Publié le par Julien S. (Davalian)

emin.jpgLe talent déployé par Eric Marchal dans Les ombres du ciel se retrouve dans Les lumières de Gehénne, qui clôt le cycle Influenza. Si le roman n’a été récompensé par aucun prix, il reste tout aussi captivant que son prédécesseur, ce qui relève déjà de l’exploit.

Celui-ci n’est pas vraiment une suite, il faudrait plutôt parler de prolongement de l’intrigue. L’auteur aurait pu nous faire le coup d’une fin théâtrale. Il s’en est abstenu, laissant au lecteur le plaisir de la découverte inattendue d’un Alexandre Beaumont meurtri, abandonné de tous, coupé de tout ce qu’il a précédemment vécu. Tout au long de l’histoire, qui se laisse lire d’une traite (malgré un récit de plus six cent pages en version Pocket), l’écrivain vitelois parvient à surprendre constamment, laissant croire qu’il va s’embarquer dans un passage convenu pour s’en écarter avec malice. Les pistes les plus évidentes laissées là comme à dessein, en seront les premières à en faire les frais. Les surprises sont tellement nombreuses qu’elles redonneront espoir à n’importe quel bibliophile blasé.

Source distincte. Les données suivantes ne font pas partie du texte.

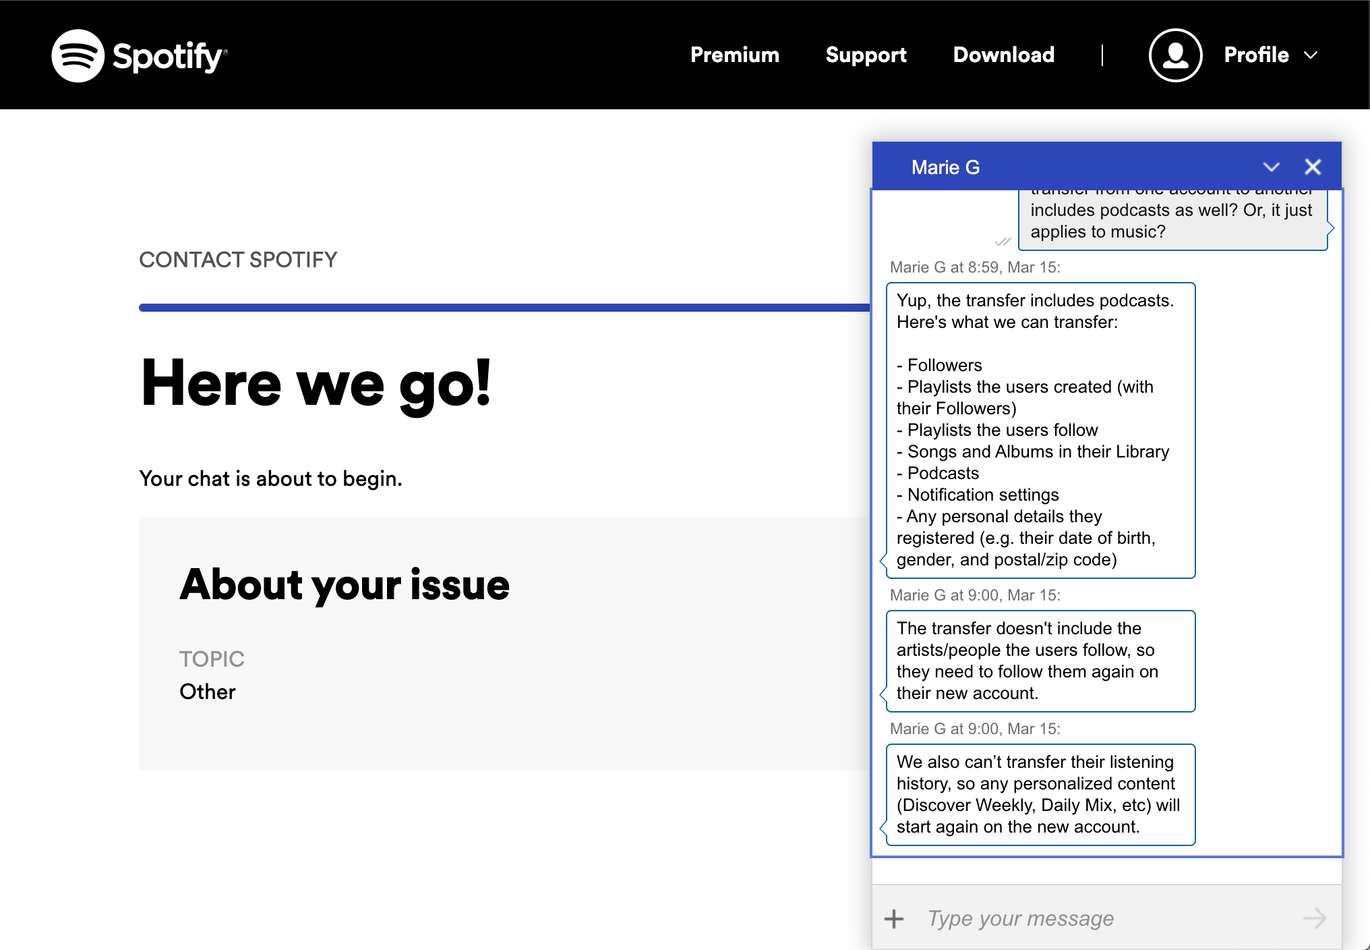Close the Marie G chat window
Screen dimensions: 1370x950
click(1313, 167)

Plusieurs personnages font une nouvelle apparition : Isaure, Philips, Kathleen (légèrement sacrifiée) mais aussi Ashaï, Morani, Gebrauer et tant d’autres. D'autres disparaissent et de nouveaux font leur leur apparition. La manière dont l'auteur les exploite est magistrale ! L’histoire s’intéresse moins à la grippe espagnole du point de vue scientifique et privilégie les rapports de force entre services secrets. Il ne sera plus question d’une escapade à Shanghai sacrifiée pour Lausanne. D’autres horizons avec autant d’ambiances seront évoqués et notamment Londres (défiguré par le Blitz), Berlin et quelques autres villes du IIIe Reich tout aussi ravagées… mais par les Alliés ! Enfin, le final est tout simplement remarquable et justifie à lui seul la lecture de ce cycle. L’occasion est offerte de vivre une apocalypse de l’intérieur… rien que ça !

Deux romans historiques qui gagnent à être lus et connus. Ils entrent tous deux dans mon panthéon romanesque, resté inchangé depuis au moins quatre ans.